Please rewrite the lines between the one holding "Click the 编辑" and the one holding "Select the Mediterranean", inclusive, changing "dropdown" to "drop-down menu" and leaving everything else as it is.
══ Material shown ══
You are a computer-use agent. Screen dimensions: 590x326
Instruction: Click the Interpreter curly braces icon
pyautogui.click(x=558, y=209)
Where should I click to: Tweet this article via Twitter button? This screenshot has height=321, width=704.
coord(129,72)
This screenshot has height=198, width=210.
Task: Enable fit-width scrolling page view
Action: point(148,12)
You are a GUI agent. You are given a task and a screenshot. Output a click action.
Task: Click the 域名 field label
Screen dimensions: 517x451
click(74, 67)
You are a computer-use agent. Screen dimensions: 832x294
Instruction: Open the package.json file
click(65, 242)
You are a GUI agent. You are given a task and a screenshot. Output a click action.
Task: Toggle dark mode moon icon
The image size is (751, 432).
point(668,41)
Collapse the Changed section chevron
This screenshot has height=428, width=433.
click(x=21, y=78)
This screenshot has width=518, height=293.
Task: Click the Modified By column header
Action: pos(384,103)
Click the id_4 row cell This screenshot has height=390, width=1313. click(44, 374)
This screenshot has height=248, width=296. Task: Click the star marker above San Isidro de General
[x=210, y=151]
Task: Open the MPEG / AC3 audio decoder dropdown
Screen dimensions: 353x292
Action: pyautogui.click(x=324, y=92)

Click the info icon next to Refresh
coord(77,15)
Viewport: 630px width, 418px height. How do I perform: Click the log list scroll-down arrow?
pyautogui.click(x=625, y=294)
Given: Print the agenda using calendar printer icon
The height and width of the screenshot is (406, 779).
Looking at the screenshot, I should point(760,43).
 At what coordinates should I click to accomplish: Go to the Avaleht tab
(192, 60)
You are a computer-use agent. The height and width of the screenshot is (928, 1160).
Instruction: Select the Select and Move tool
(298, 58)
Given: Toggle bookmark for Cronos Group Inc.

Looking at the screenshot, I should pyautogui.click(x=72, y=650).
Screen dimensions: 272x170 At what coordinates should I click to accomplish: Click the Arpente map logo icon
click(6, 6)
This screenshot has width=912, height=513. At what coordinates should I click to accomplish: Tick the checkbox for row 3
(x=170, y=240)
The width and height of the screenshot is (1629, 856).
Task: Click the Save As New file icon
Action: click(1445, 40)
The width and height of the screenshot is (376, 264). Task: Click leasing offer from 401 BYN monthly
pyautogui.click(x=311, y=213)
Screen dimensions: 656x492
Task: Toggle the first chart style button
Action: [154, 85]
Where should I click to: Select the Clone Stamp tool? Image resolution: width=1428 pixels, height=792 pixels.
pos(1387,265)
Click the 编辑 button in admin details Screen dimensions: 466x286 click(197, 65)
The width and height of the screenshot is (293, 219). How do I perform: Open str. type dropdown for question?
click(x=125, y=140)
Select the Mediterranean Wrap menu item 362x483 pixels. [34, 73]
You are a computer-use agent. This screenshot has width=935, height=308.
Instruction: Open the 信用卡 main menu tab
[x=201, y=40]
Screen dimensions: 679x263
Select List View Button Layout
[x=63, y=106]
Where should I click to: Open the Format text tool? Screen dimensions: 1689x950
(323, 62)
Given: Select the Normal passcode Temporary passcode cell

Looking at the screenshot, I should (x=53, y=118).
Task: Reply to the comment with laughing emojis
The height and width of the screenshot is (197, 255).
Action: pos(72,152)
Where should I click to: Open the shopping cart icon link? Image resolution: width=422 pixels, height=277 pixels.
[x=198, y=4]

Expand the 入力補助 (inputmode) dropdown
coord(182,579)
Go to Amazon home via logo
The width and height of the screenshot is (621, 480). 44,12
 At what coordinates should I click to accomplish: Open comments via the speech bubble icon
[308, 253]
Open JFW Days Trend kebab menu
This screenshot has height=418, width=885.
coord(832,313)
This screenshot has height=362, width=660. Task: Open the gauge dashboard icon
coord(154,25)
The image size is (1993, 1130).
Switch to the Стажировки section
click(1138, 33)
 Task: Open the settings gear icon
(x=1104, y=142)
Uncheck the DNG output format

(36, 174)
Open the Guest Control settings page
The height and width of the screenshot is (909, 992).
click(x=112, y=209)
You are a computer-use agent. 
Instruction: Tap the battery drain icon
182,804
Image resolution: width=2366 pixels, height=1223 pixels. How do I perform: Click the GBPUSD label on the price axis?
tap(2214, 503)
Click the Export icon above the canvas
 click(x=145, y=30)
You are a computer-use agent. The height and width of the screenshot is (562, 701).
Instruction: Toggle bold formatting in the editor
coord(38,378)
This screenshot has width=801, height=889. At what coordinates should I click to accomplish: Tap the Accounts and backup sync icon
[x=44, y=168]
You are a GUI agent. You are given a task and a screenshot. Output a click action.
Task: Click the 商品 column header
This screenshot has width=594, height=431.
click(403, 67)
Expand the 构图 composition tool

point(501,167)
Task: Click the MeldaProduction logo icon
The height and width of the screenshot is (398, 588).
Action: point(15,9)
═══
*Full output*:
Click the 编辑 button in admin details Screen dimensions: 466x286 click(197, 65)
The width and height of the screenshot is (293, 219). How do I perform: Open str. type drop-down menu for question?
click(x=125, y=140)
Select the Mediterranean Wrap menu item 362x483 pixels. [34, 73]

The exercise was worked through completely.